Stanford Scholar opens PSU International Forum, Raises Discussion
How does our brain look, when making social-based, moral decisions? Can we speak of morality if we mention animals, let’s say, rats? May we introduce the holy commandments into such tests, and why?
Today, the International Forum “Science and Global Challenges of the 21st Century” started at Perm State University, uniting PSU scholars with those national and international ones, aiming to incorporate cross-discipline research, smart technologies and innovations into pragmatic, problem-applied decisions.
At the start of the Forum, the opening report “Manipulation of Brain States” by Dr. Luis de Lecea, Stanford University School of Medicine (Stanford, USA) was presented to on- and offline audience.
Concentrating on a problem of brain cells manipulation within the optogenetics’ approach, Dr. Luis de Lecea drew on the example of a rat leaving a ‘safe’ dark chamber into ‘unsafe’ light. Along the use of a neuron signal, the rat learned to ‘calm down’ its neighbor locked in a shadow zone, causing less stress for both and heading to a more balanced co-existence, establishing ‘moral’ principles of behavior.
The test raised discussion among the audience.
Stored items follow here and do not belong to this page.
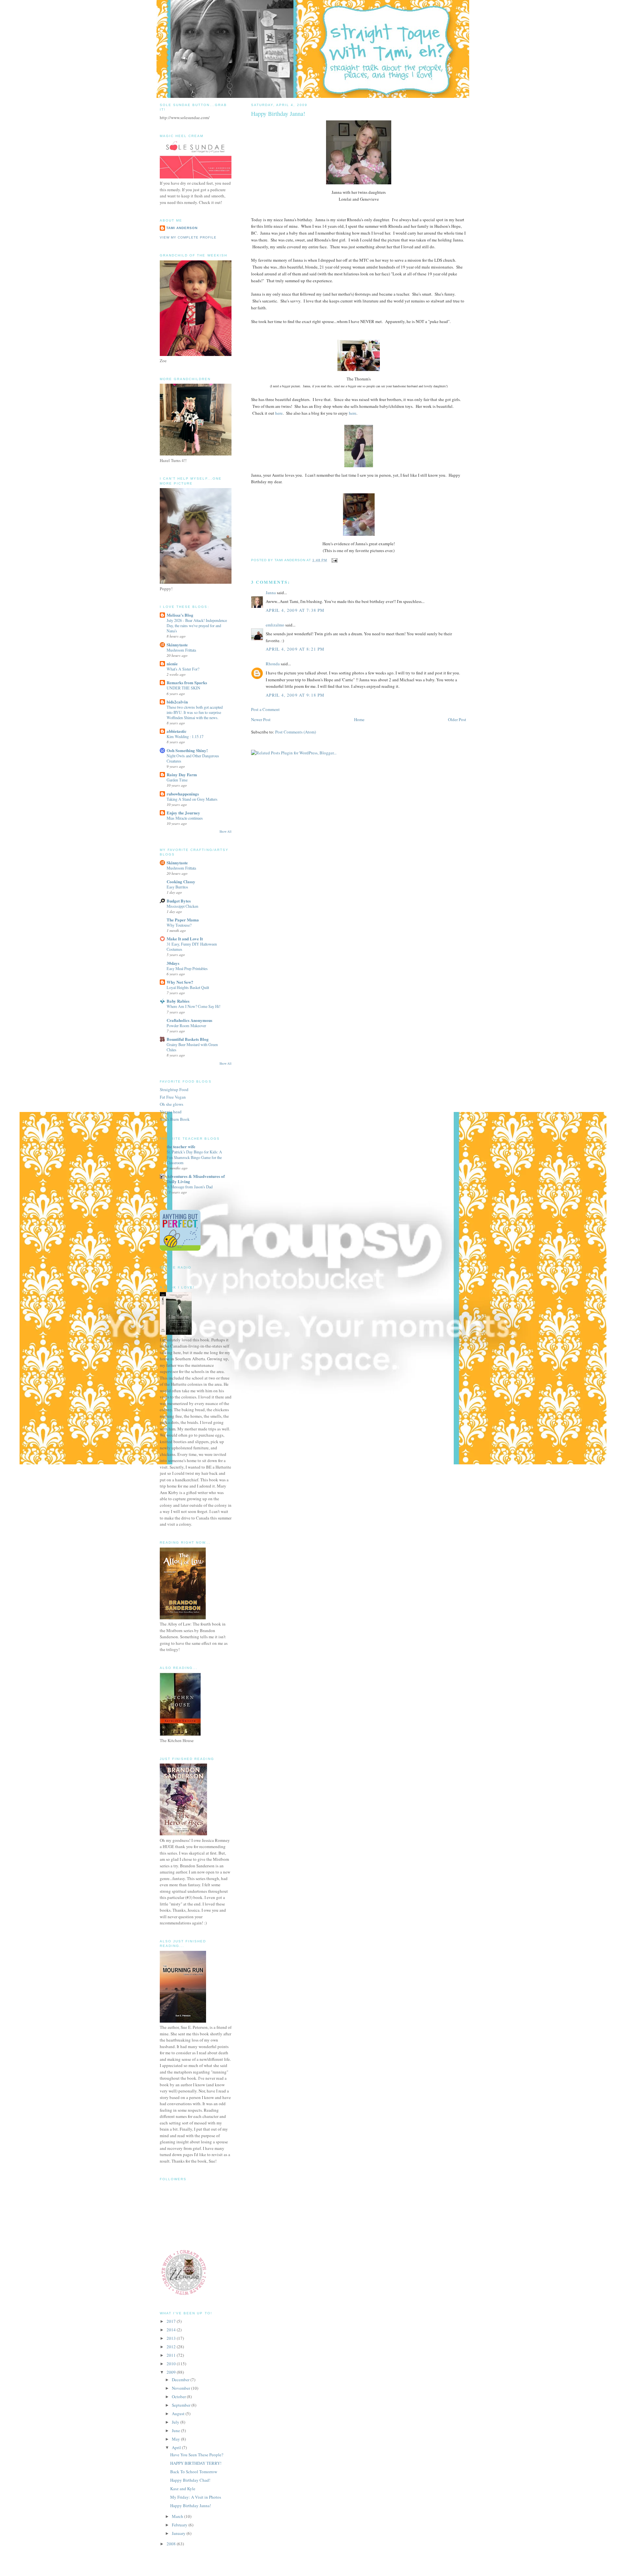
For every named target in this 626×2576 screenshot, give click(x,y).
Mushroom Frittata (181, 650)
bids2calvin (177, 702)
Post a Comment (265, 709)
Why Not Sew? (180, 982)
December (181, 2380)
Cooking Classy (181, 881)
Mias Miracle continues (185, 818)
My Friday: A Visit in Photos (195, 2497)
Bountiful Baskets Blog (188, 1039)
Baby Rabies (178, 1001)
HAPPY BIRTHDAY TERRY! (195, 2463)
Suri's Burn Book (175, 1119)
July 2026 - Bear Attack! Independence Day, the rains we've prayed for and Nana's (197, 625)
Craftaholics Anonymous (189, 1020)
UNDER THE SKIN (183, 687)
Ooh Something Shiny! (187, 750)
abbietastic (176, 731)
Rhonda (273, 664)
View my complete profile (188, 237)
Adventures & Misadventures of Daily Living (196, 1178)
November (181, 2388)
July (176, 2422)
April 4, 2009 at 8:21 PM (295, 649)
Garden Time (177, 779)
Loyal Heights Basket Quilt (188, 987)
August (179, 2413)
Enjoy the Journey (183, 813)
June (176, 2430)
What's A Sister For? (183, 668)
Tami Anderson (182, 228)
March (178, 2516)
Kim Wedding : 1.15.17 (185, 736)
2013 (172, 2338)
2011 (172, 2355)
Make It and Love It (185, 938)
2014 (172, 2330)
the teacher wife (181, 1146)
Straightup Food (174, 1089)
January (179, 2533)
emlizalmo (275, 625)
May (176, 2439)
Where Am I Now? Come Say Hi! (193, 1006)
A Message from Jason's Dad (190, 1186)
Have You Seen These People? (196, 2455)
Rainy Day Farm (182, 774)
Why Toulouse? (179, 925)
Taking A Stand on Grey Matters (192, 799)
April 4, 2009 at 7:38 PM (295, 610)
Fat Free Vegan (173, 1097)
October (179, 2396)
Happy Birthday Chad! (190, 2480)
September (181, 2405)
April (177, 2447)
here (279, 413)
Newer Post (261, 719)
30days (173, 963)
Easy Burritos (177, 886)
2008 (172, 2544)
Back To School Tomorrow (193, 2472)
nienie (172, 663)
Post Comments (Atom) (295, 732)
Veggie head (171, 1112)
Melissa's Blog (180, 615)
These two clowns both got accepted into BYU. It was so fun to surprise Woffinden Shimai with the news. (195, 712)
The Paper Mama (183, 920)
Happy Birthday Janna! (190, 2505)
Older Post (457, 719)
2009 (172, 2372)
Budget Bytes (179, 901)
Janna (271, 592)
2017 (172, 2321)
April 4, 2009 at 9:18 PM (295, 695)
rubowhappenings (183, 794)
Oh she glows (171, 1104)
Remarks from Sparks (187, 682)
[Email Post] (334, 560)
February (180, 2525)
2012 (172, 2347)
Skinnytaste (177, 644)
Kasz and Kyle (182, 2488)
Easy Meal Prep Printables (187, 968)
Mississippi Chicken (182, 906)
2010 (172, 2364)
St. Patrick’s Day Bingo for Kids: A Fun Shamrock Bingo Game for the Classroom (194, 1157)
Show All (225, 831)
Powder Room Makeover (186, 1025)
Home (359, 719)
First, a definition of morals and its division from a mere instinct was requested. Then, the question of a goal/hypothesis of such experiment was asked. Finally, Dr. Oleg Pensky, Professor of the IT Department, PSU proposed assimilation of commandments, shared by believers and regarded as true morals, to be introduced into the experiment.
Technically, optogenetics is known as a biological tool that involves light to control neurons that have been genetically modified to express light-sensitive ion channels in living tissue and, remarkably, within freely-moving animals. The appearance of additional philosophical notions, such as understanding, compassion, or morals brings a new dimension into a strictly ‘natural’ academic approach.
Optogenetics had been previously announced by academic research journals as a breakthrough in science. On the clinical side, optogenetics-driven research led to insights into Parkinson’s disease and other neurological and psychiatric disorders, including autism, Schizophrenia, drug abuse, anxiety, and depression, and more – like experimental treatment for blindness.